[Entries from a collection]
○ ○ ○ ○

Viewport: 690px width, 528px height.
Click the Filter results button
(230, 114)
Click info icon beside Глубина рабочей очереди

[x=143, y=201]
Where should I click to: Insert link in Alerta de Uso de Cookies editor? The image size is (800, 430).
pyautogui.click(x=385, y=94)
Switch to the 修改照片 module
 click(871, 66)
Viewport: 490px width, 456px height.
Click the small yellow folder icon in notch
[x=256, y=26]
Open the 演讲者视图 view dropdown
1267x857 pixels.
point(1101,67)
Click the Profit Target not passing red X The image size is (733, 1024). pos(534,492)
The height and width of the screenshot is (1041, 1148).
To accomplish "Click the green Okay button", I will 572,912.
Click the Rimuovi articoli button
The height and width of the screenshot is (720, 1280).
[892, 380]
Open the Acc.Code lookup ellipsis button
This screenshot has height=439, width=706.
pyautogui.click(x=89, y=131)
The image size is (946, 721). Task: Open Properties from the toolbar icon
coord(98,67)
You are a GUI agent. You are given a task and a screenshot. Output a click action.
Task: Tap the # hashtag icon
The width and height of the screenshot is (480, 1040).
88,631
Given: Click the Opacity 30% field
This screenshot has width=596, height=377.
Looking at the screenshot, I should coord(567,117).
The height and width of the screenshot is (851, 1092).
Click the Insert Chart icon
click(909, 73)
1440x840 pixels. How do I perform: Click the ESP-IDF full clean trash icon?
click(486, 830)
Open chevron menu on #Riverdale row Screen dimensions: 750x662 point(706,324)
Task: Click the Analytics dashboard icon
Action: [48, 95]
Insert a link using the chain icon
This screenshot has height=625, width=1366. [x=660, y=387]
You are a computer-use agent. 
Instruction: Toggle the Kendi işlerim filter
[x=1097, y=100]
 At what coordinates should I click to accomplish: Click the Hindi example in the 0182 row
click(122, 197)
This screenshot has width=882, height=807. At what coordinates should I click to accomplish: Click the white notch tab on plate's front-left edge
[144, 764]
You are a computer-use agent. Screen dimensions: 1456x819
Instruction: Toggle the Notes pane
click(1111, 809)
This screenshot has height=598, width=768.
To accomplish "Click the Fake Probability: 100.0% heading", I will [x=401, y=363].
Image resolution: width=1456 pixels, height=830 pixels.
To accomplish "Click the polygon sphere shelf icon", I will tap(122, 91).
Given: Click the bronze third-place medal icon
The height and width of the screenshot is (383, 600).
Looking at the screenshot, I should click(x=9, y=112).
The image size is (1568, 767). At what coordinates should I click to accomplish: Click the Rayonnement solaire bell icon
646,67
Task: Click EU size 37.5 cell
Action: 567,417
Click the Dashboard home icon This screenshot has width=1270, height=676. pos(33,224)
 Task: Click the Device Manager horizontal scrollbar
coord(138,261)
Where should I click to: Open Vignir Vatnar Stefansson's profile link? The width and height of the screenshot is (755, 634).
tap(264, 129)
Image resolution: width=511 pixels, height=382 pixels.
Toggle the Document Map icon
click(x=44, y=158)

○ ○ ○ ○

Lay out every line of the entries above as a Markdown table with the columns "Number" and "Text", skipping blank lines.

| Number | Text |
|---|---|
| 1 | Viewport: 690px width, 528px height. |
| 2 | Click the Filter results button |
| 3 | (230, 114) |
| 4 | Click info icon beside Глубина рабочей очереди |
| 5 | [x=143, y=201] |
| 6 | Where should I click to: Insert link in Alerta de Uso de Cookies editor? The image size is (800, 430). |
| 7 | pyautogui.click(x=385, y=94) |
| 8 | Switch to the 修改照片 module |
| 9 |  click(871, 66) |
| 10 | Viewport: 490px width, 456px height. |
| 11 | Click the small yellow folder icon in notch |
| 12 | [x=256, y=26] |
| 13 | Open the 演讲者视图 view dropdown |
| 14 | 1267x857 pixels. |
| 15 | point(1101,67) |
| 16 | Click the Profit Target not passing red X The image size is (733, 1024). pos(534,492) |
| 17 | The height and width of the screenshot is (1041, 1148). |
| 18 | To accomplish "Click the green Okay button", I will 572,912. |
| 19 | Click the Rimuovi articoli button |
| 20 | The height and width of the screenshot is (720, 1280). |
| 21 | [892, 380] |
| 22 | Open the Acc.Code lookup ellipsis button |
| 23 | This screenshot has height=439, width=706. |
| 24 | pyautogui.click(x=89, y=131) |
| 25 | The image size is (946, 721). Task: Open Properties from the toolbar icon |
| 26 | coord(98,67) |
| 27 | You are a GUI agent. You are given a task and a screenshot. Output a click action. |
| 28 | Task: Tap the # hashtag icon |
| 29 | The width and height of the screenshot is (480, 1040). |
| 30 | 88,631 |
| 31 | Given: Click the Opacity 30% field |
| 32 | This screenshot has width=596, height=377. |
| 33 | Looking at the screenshot, I should coord(567,117). |
| 34 | The height and width of the screenshot is (851, 1092). |
| 35 | Click the Insert Chart icon |
| 36 | click(909, 73) |
| 37 | 1440x840 pixels. How do I perform: Click the ESP-IDF full clean trash icon? |
| 38 | click(486, 830) |
| 39 | Open chevron menu on #Riverdale row Screen dimensions: 750x662 point(706,324) |
| 40 | Task: Click the Analytics dashboard icon |
| 41 | Action: [48, 95] |
| 42 | Insert a link using the chain icon |
| 43 | This screenshot has height=625, width=1366. [x=660, y=387] |
| 44 | You are a computer-use agent.  |
| 45 | Instruction: Toggle the Kendi işlerim filter |
| 46 | [x=1097, y=100] |
| 47 |  At what coordinates should I click to accomplish: Click the Hindi example in the 0182 row |
| 48 | click(122, 197) |
| 49 | This screenshot has width=882, height=807. At what coordinates should I click to accomplish: Click the white notch tab on plate's front-left edge |
| 50 | [144, 764] |
| 51 | You are a computer-use agent. Screen dimensions: 1456x819 |
| 52 | Instruction: Toggle the Notes pane |
| 53 | click(1111, 809) |
| 54 | This screenshot has height=598, width=768. |
| 55 | To accomplish "Click the Fake Probability: 100.0% heading", I will [x=401, y=363]. |
| 56 | Image resolution: width=1456 pixels, height=830 pixels. |
| 57 | To accomplish "Click the polygon sphere shelf icon", I will tap(122, 91). |
| 58 | Given: Click the bronze third-place medal icon |
| 59 | The height and width of the screenshot is (383, 600). |
| 60 | Looking at the screenshot, I should click(x=9, y=112). |
| 61 | The image size is (1568, 767). At what coordinates should I click to accomplish: Click the Rayonnement solaire bell icon |
| 62 | 646,67 |
| 63 | Task: Click EU size 37.5 cell |
| 64 | Action: 567,417 |
| 65 | Click the Dashboard home icon This screenshot has width=1270, height=676. pos(33,224) |
| 66 |  Task: Click the Device Manager horizontal scrollbar |
| 67 | coord(138,261) |
| 68 | Where should I click to: Open Vignir Vatnar Stefansson's profile link? The width and height of the screenshot is (755, 634). |
| 69 | tap(264, 129) |
| 70 | Image resolution: width=511 pixels, height=382 pixels. |
| 71 | Toggle the Document Map icon |
| 72 | click(x=44, y=158) |